Safe Haskell | Safe-Inferred |
---|---|
Language | Haskell2010 |
Codec.Elias
Description
Elias codes are prefix codes for positive, non-zero integers with no assumption or limit to their size. For completeness, gamma, delta and omega codes are implemented although for most applications you can get away with only using delta codes:
- Gamma codes are 1 bit more efficient than delta codes for certain numbers between 1 and 15.
- Omega codes only become shorter than delta codes for numbers above 1 googol, or \(10^{100}\).
For codes that include the value 0
, see
Elias.Natural.
Synopsis
- encodeGamma :: Integer -> BitVec
- decodeGamma :: BitVec -> Maybe (Integer, BitVec)
- encodeDelta :: Integer -> BitVec
- decodeDelta :: BitVec -> Maybe (Integer, BitVec)
- encodeOmega :: Integer -> BitVec
- decodeOmega :: BitVec -> Maybe (Integer, BitVec)
Gamma coding
An Elias gamma code consists of the binary expansion of an integer, preceded by the unary encoding of the length of that expansion in zeros.
For example, while the binary expansion of 21
is:
>>>
import qualified Codec.Arithmetic.Variety.BitVec as BV
>>>
BV.toString $ BV.fromInteger 21
"10101"
its Elias code is:
>>>
BV.toString $ enodeGamma 21
"000010101"
where an expansion of \(i\) is always preceeded by \(i-1\) zeros.
encodeGamma :: Integer -> BitVec Source #
Encode a number in a Elias gamma code. Throws an error if the input is not positive and non-zero.
decodeGamma :: BitVec -> Maybe (Integer, BitVec) Source #
Try to decode an Elias gamma code at the head of the given bit
vector. If successful, returns the decoded value and the remainder of
the BitVec
with the value's code removed. Returns Nothing
if the
bit vector doesn't contain enough bits to specify a number.
Delta coding
An Elias delta code is like an Elias gamma code except that the length is itself coded like a gamma code instead of a unary encoding.
For example, the binary expansion of \(1\,000\,000\)
>>>
BV.toString $ BV.fromInteger (10^6)
"11110100001001000000">>>
length "11110100001001000000"
20
is prefixed with the gamma encoding of 20
and loses its leading
bit (which begins every binary expansion):
>>>
BV.toString <$> [encodeGamma 20, BV.fromInteger (10^6)]
["000010100","11110100001001000000"]>>>
BV.toString $ encodeDelta 1000000
"0000101001110100001001000000">>>
length "0000101001110100001001000000"
28
encodeDelta :: Integer -> BitVec Source #
Encode a number in a Elias delta code. Throws an error if the input is not positive and non-zero.

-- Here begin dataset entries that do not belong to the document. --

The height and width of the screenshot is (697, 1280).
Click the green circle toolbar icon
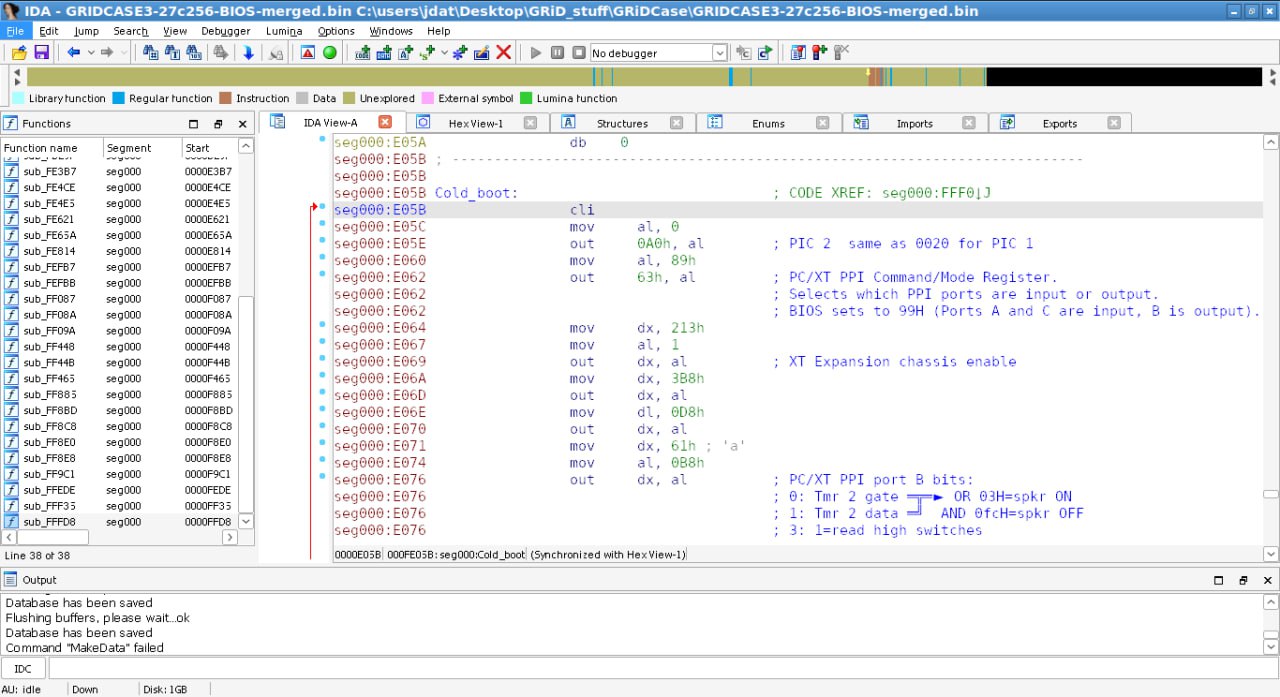pyautogui.click(x=330, y=52)
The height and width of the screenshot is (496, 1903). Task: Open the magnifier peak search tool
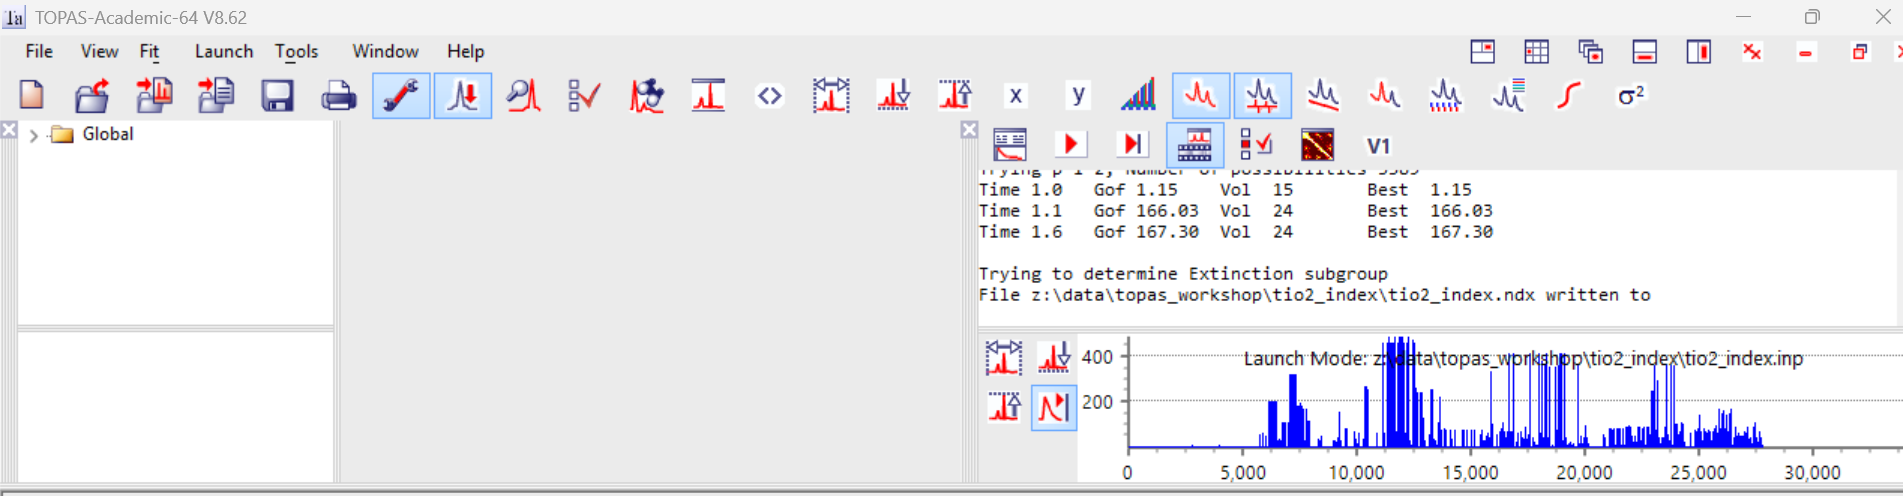[523, 96]
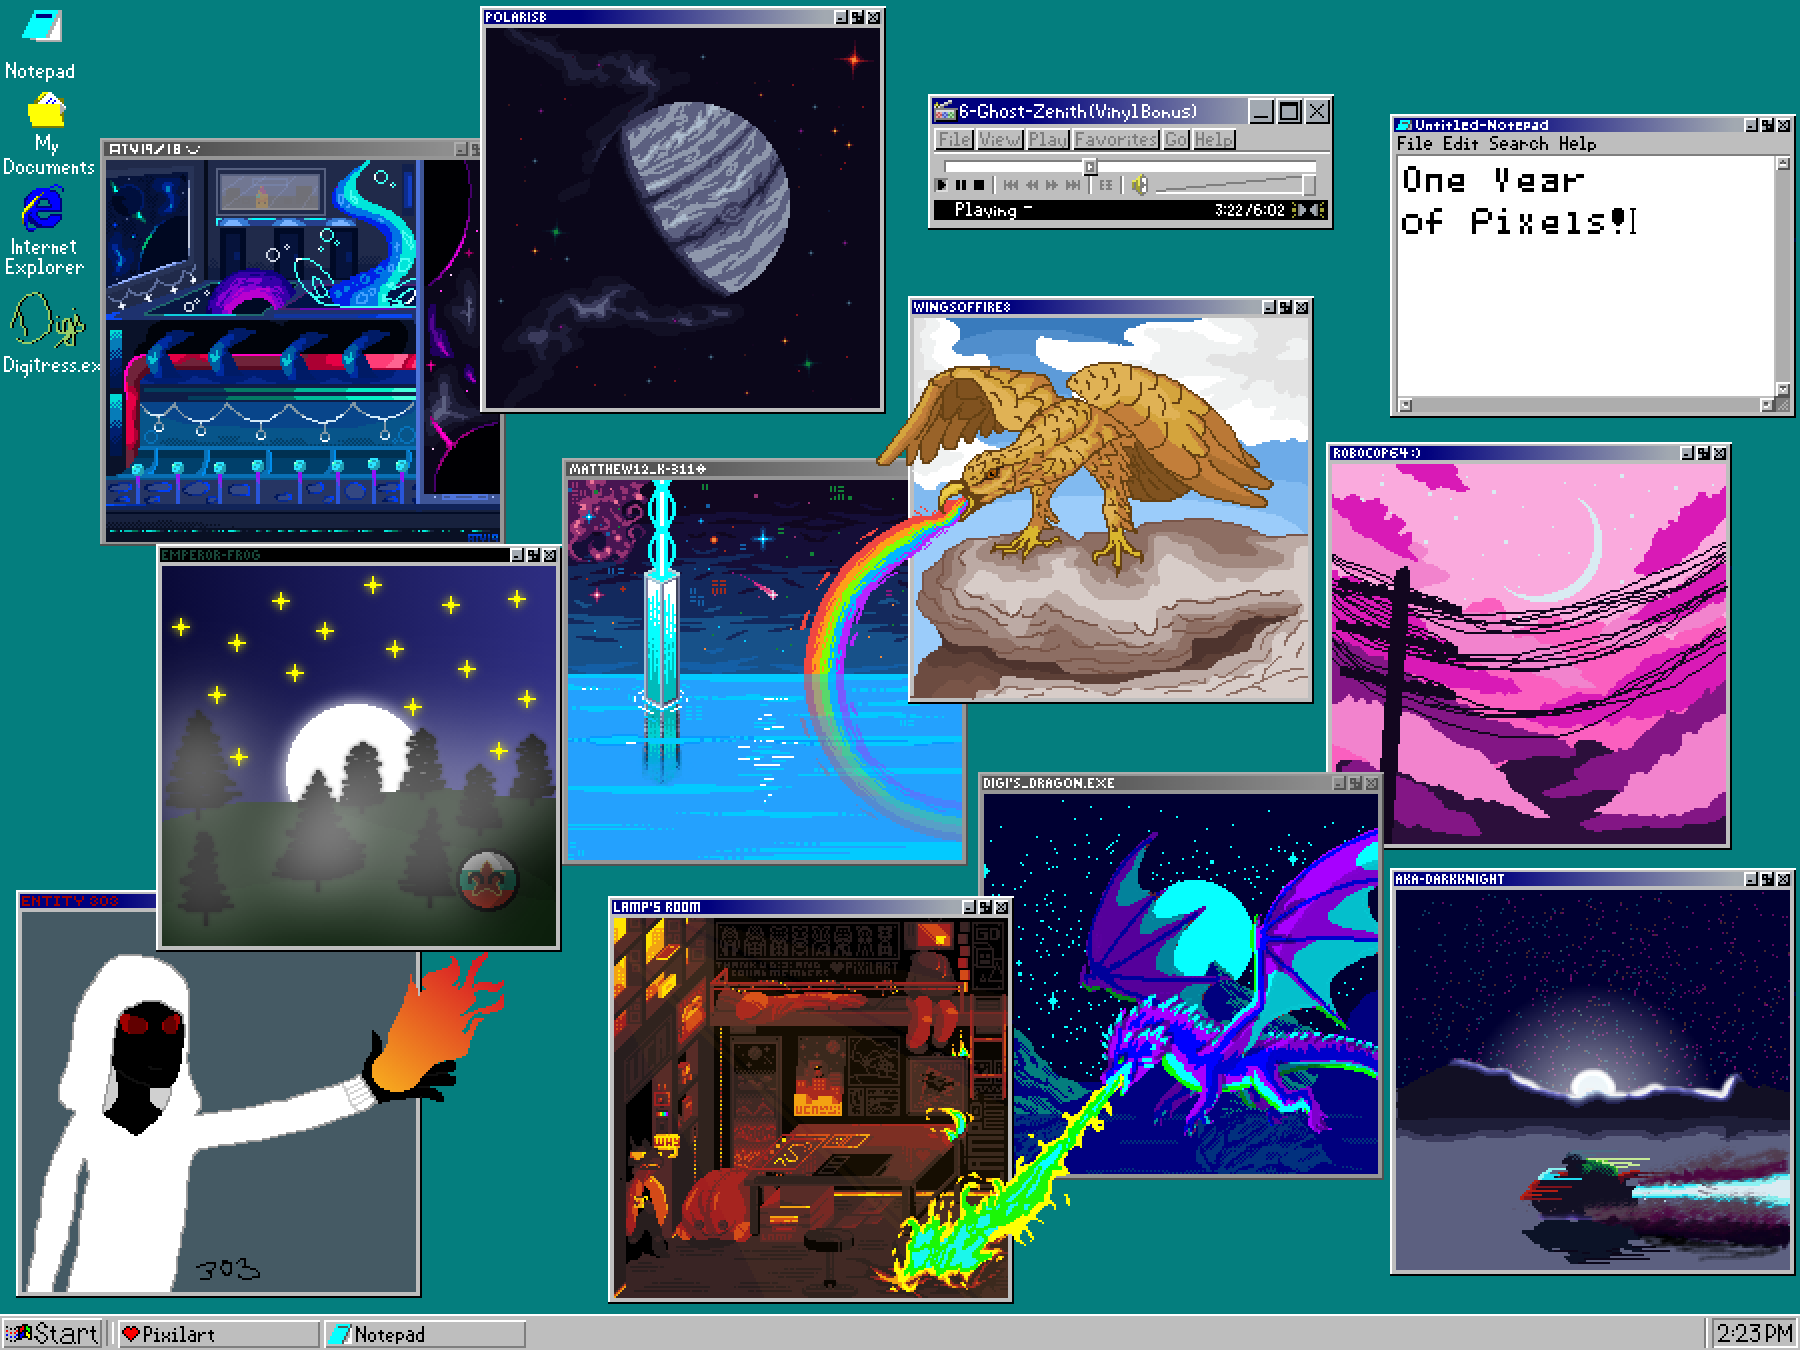Stop playback in media player
Viewport: 1800px width, 1350px height.
979,185
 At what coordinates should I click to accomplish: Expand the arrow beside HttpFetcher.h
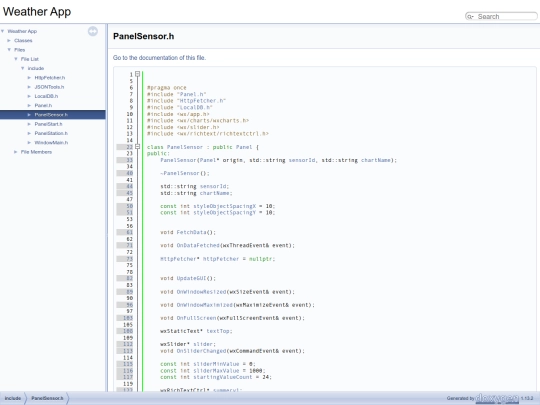pyautogui.click(x=29, y=78)
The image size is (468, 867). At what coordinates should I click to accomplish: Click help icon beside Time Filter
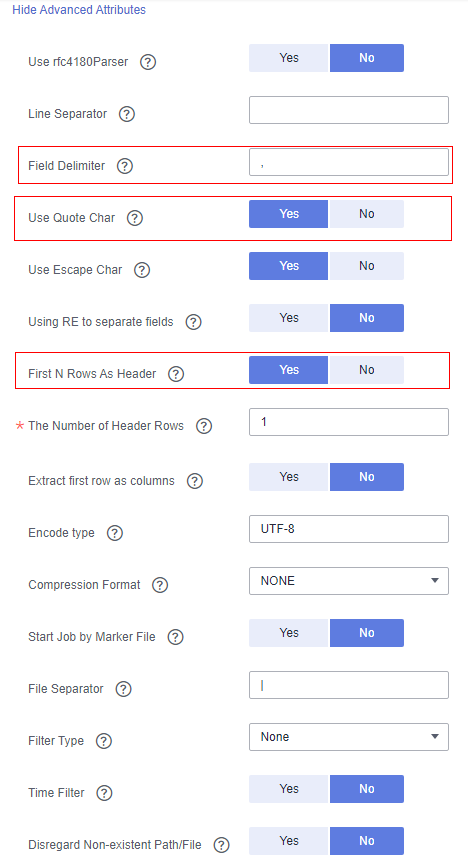pos(104,793)
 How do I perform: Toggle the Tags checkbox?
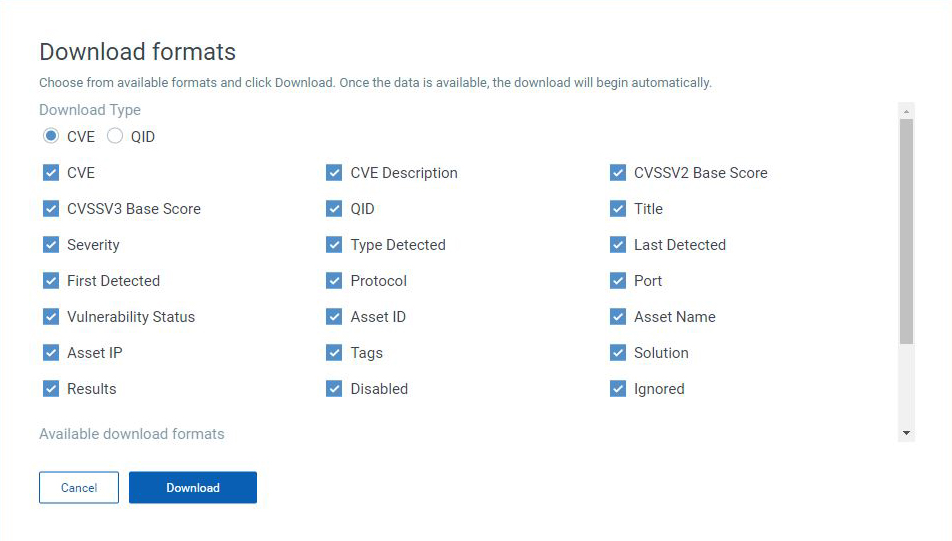coord(334,353)
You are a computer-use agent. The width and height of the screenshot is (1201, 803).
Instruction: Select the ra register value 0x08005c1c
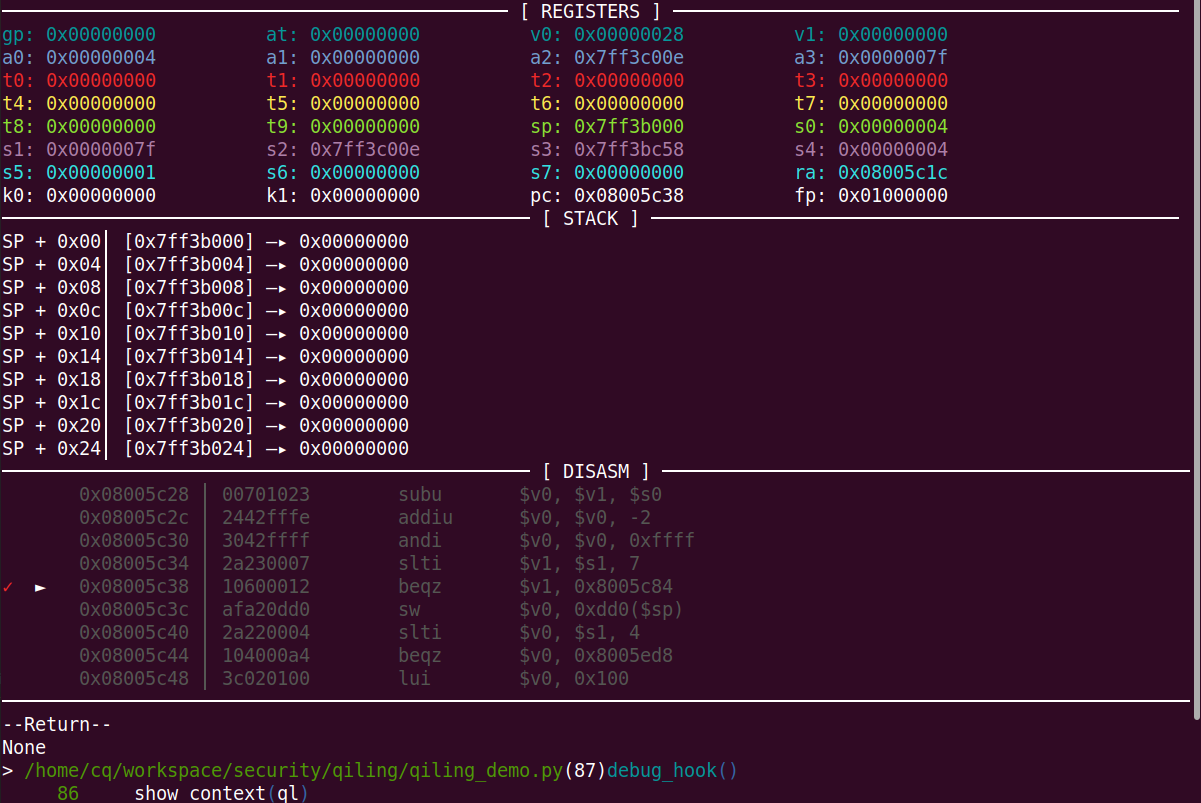(893, 173)

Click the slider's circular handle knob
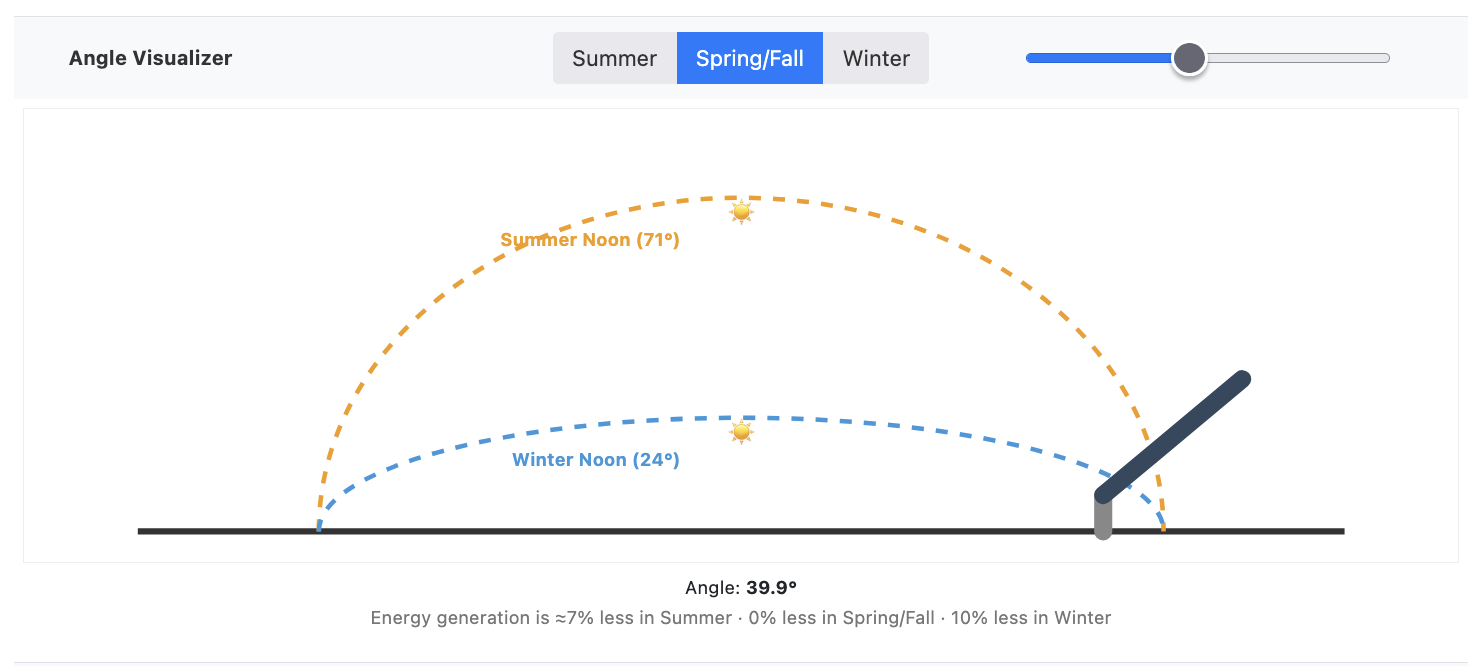click(1189, 58)
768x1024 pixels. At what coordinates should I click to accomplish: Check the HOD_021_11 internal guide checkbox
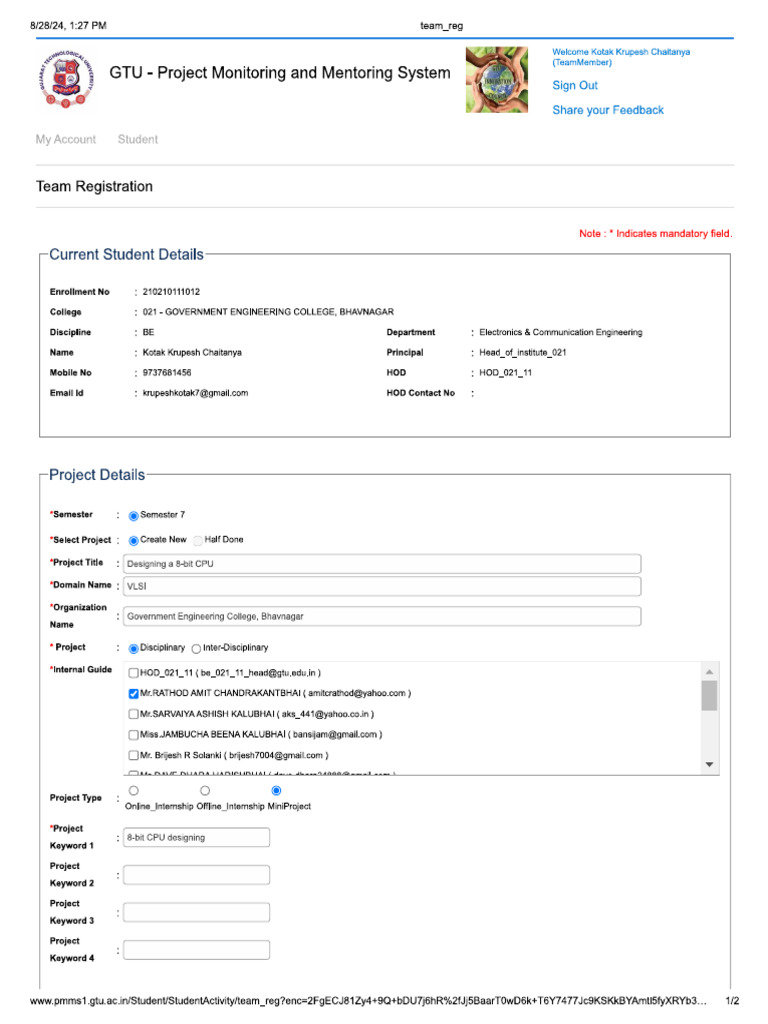134,673
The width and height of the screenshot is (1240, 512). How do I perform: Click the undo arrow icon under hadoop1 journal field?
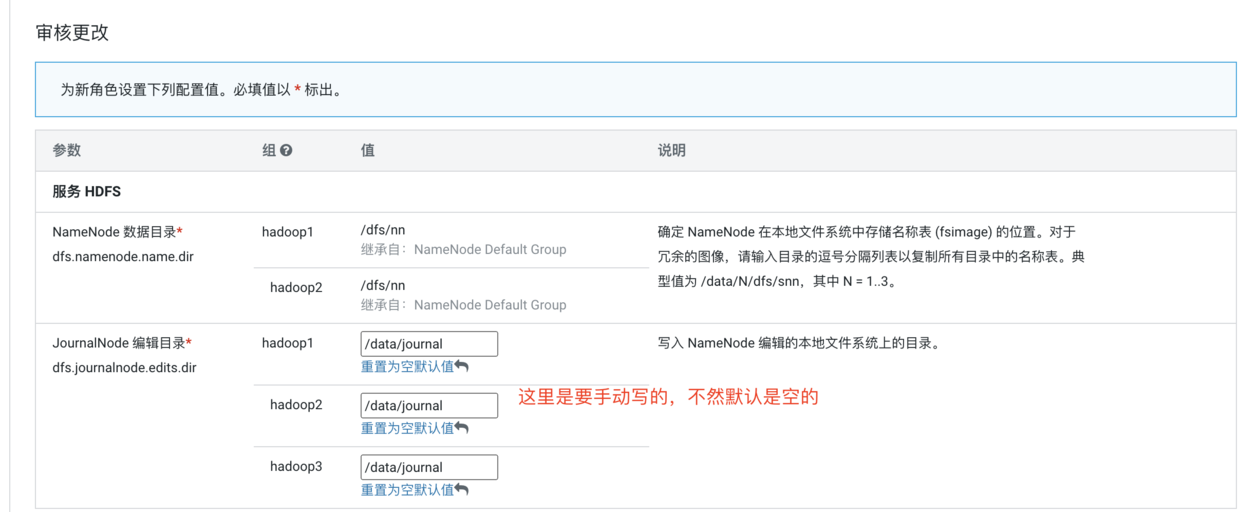point(462,367)
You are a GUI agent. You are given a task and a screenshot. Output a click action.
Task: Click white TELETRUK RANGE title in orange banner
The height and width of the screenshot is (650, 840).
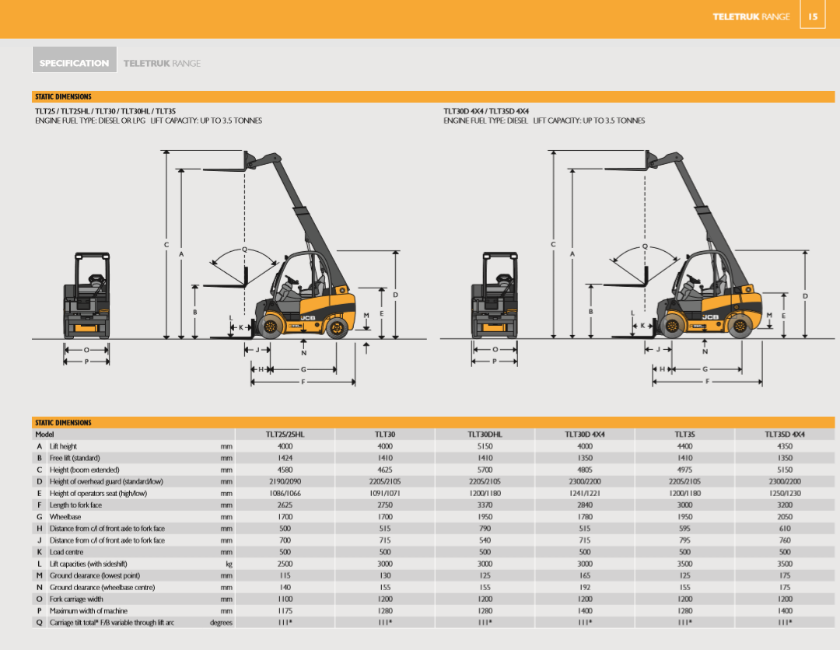(x=750, y=16)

decodeDelta :: BitVec -> Maybe (Integer, BitVec) Source #
Try to decode an Elias delta code at the head of the given bit
vector. If successful, returns the decoded value and the remainder of
the BitVec
with the value's code removed. Returns Nothing
if the
bit vector doesn't contain enough bits to specify a number.
Omega coding
An Elias omega code is the result of recursively encoding the
length of binary expansions in the prefix until a length of 1
is reached. Since binary expansions are written without any
leading zeros, a single 0
bit marks the end of the code.
For example:
>>>
BV.toString . BV.fromInteger <$> [2,4,19,10^6]
["10","100","10011","11110100001001000000"]>>>
length <$> ["10","100","10011","11110100001001000000"]
[2,3,5,20]>>>
BV.toString $ encodeOmega (10^6)
"1010010011111101000010010000000">>>
length $ "1010010011111101000010010000000"
31
Note that, while asymptotically more efficient, omega codes are longer than delta codes until around 1 googol, or \(10^{100}\).
encodeOmega :: Integer -> BitVec Source #
Encode a number in a Elias omega code. Throws an error if the input is not positive and non-zero.
decodeOmega :: BitVec -> Maybe (Integer, BitVec) Source #
Try to decode an Elias omega code at the head of the given bit
vector. If successful, returns the decoded value and the remainder of
the BitVec
with the value's code removed. Returns Nothing
if the
bit vector doesn't contain enough bits to specify a number.